**Your instructions:**
Repeat the data exactly, leaving out any image.

**Given data:**

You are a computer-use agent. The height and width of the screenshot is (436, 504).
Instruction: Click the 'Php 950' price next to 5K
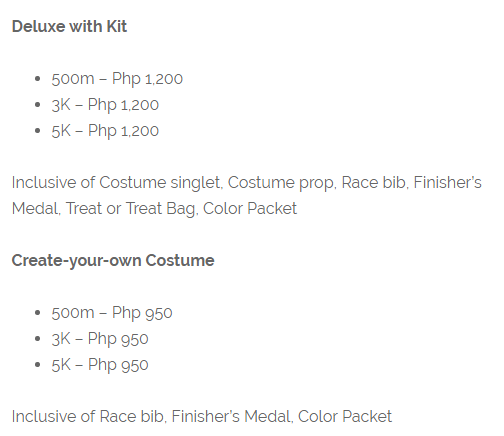click(x=118, y=365)
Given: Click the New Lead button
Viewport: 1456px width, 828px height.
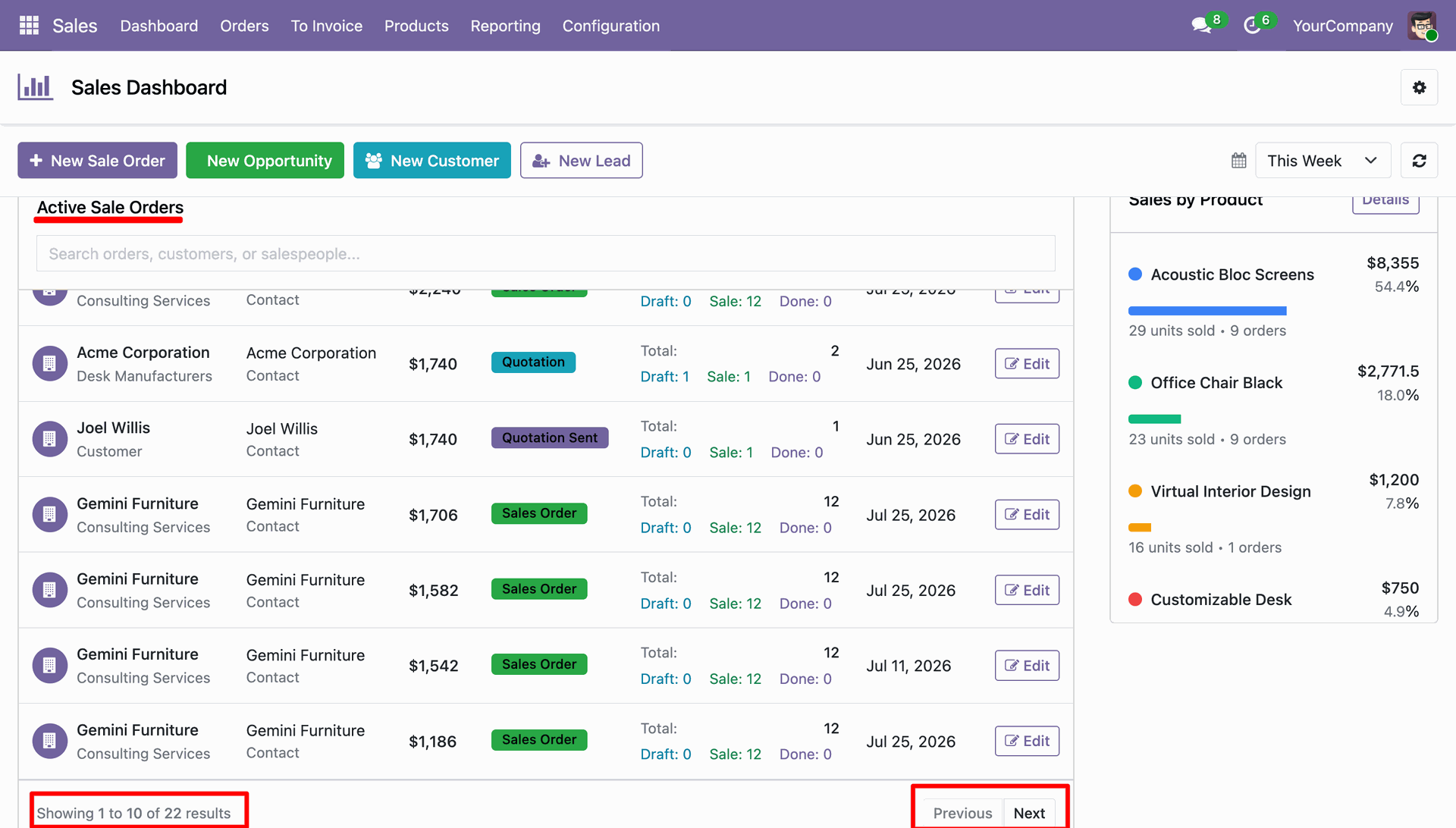Looking at the screenshot, I should [x=581, y=161].
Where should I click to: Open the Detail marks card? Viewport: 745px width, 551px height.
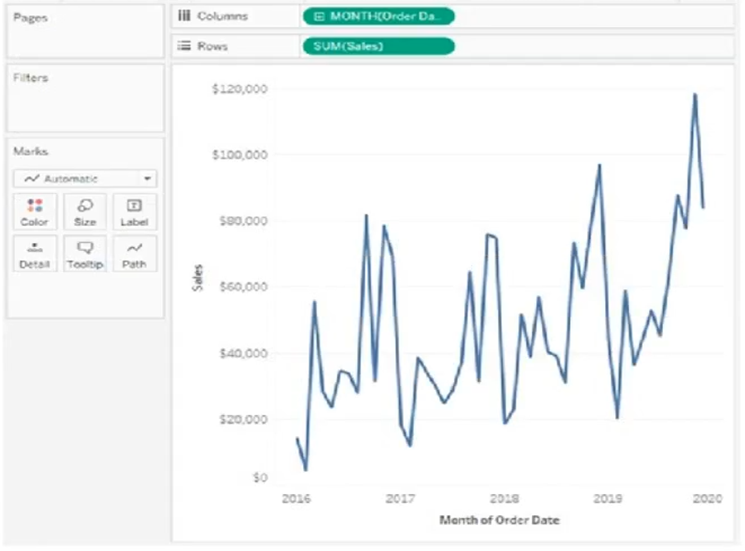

**Exercise solution:**
You are a computer-use agent. The height and width of the screenshot is (436, 504).
Instruction: Click the 'Php 950' price next to 5K
click(x=118, y=365)
Given: Click the New Lead button
Viewport: 1456px width, 828px height.
Looking at the screenshot, I should [x=581, y=161].
Where should I click to: Open the Detail marks card? Viewport: 745px width, 551px height.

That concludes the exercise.